◆ **PROBLEM DESCRIPTION**
Every line below must come back exactly as it stands, with the images omitted.

◆ **DATASET CONTENT**
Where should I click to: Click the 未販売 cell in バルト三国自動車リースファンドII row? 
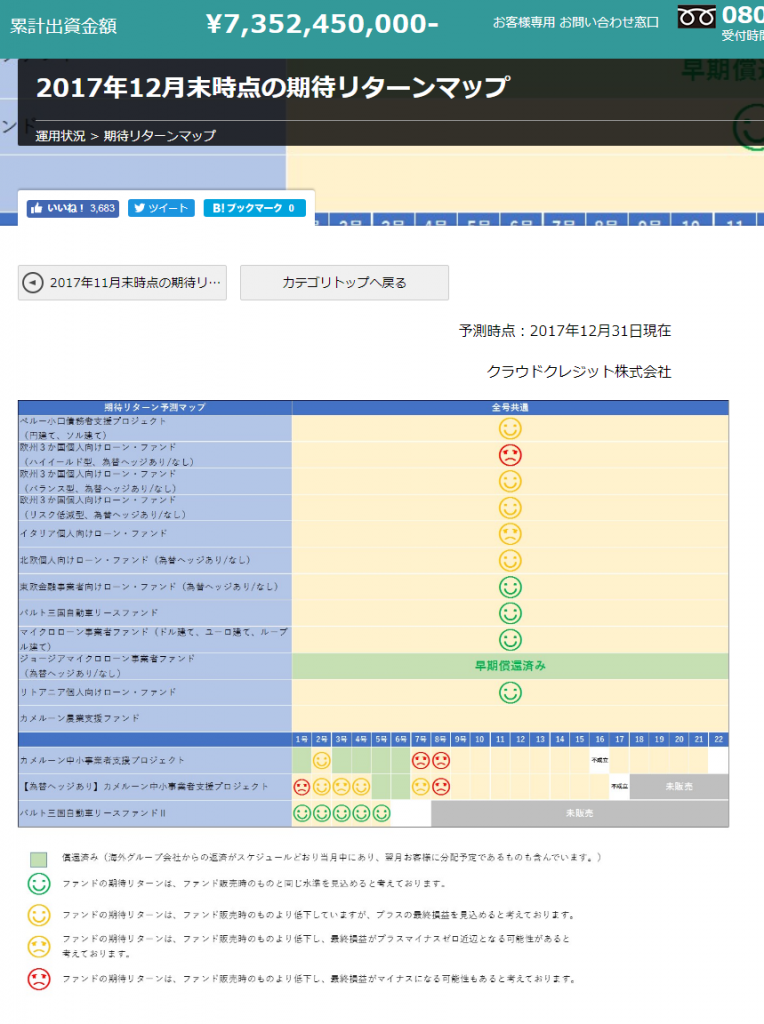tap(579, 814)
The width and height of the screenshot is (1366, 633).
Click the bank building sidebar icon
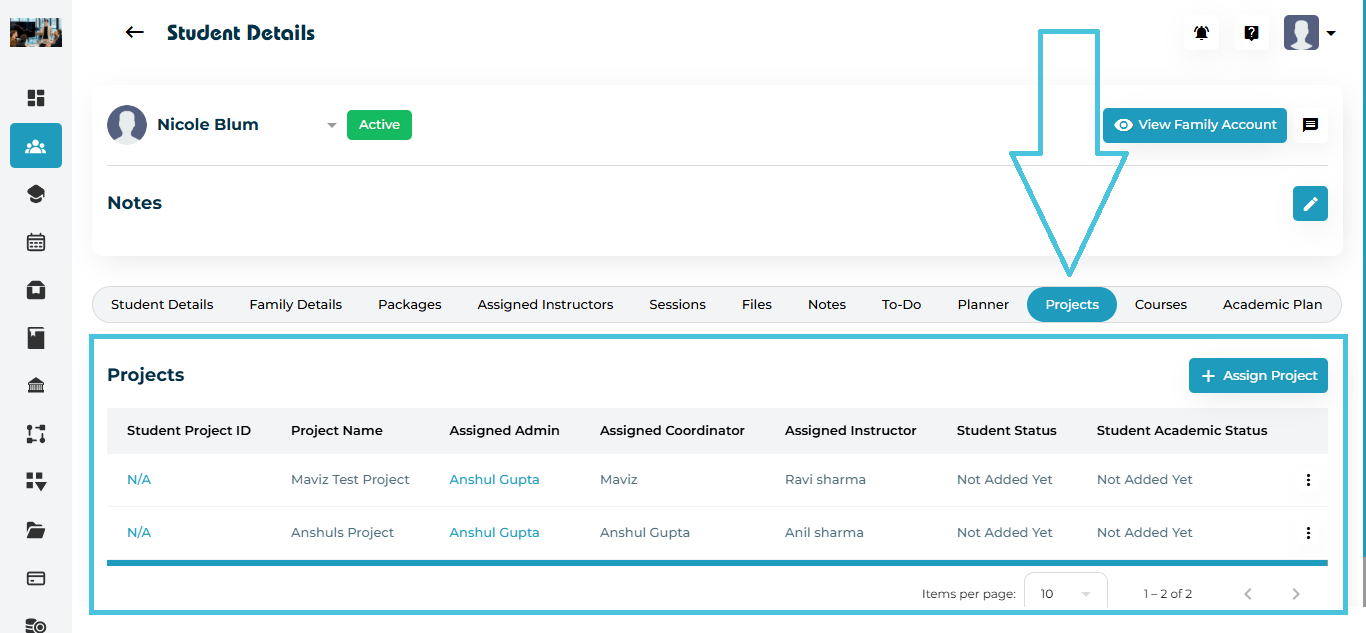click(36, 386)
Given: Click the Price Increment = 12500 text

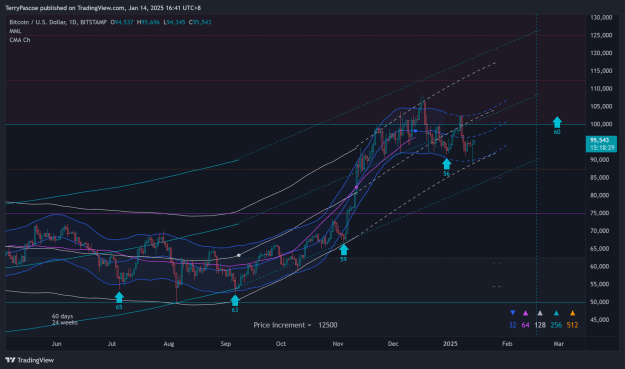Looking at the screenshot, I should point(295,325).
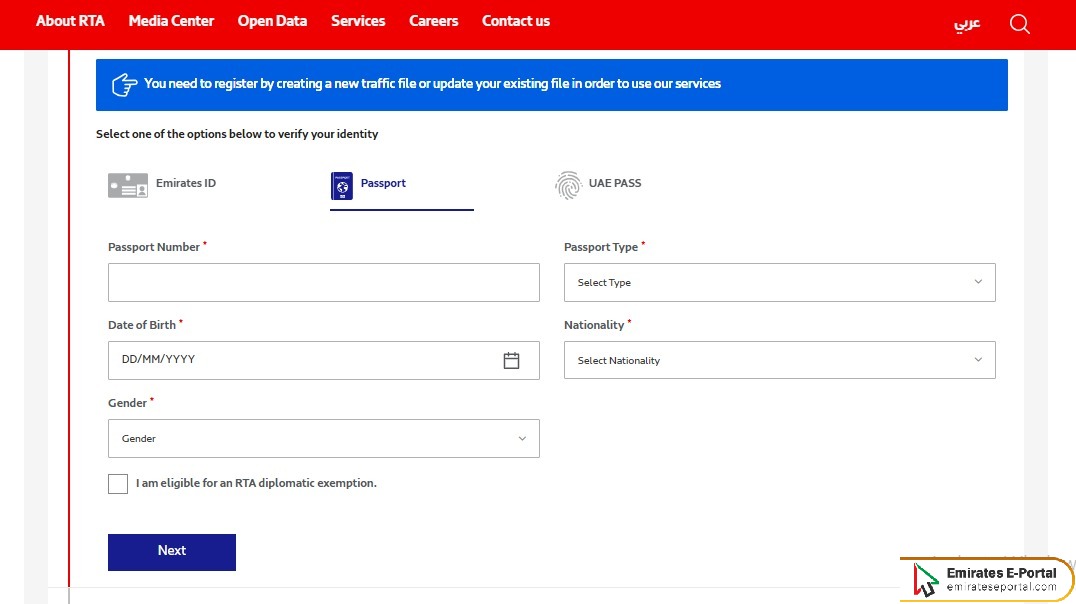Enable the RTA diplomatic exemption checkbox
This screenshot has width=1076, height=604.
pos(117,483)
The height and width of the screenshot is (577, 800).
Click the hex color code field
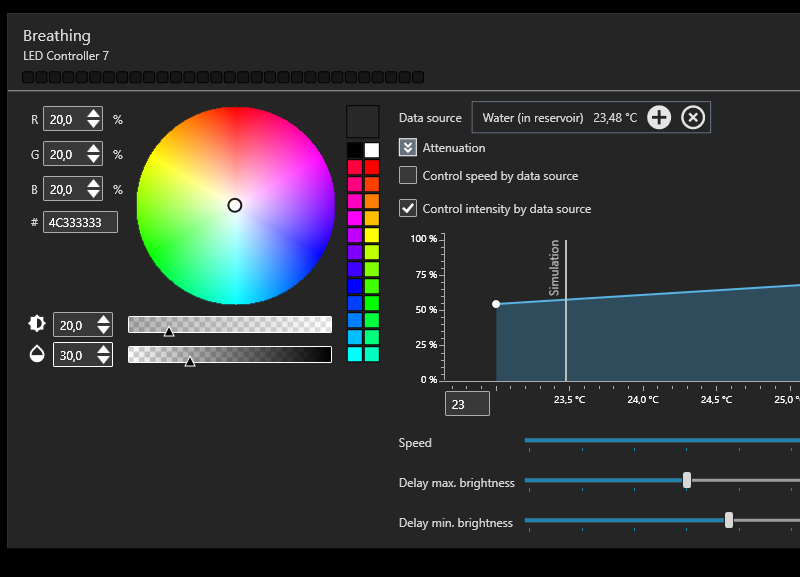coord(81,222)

◆ **YOUR RESPONSE**
Where should I click to: Click the 未販売 cell in バルト三国自動車リースファンドII row? 
tap(579, 814)
The width and height of the screenshot is (1366, 633).
Click the bank building sidebar icon
click(36, 386)
Given: Click the Price Increment = 12500 text

Looking at the screenshot, I should point(295,325).
Enable the RTA diplomatic exemption checkbox
This screenshot has width=1076, height=604.
pos(117,483)
The height and width of the screenshot is (577, 800).
Click the hex color code field
coord(81,222)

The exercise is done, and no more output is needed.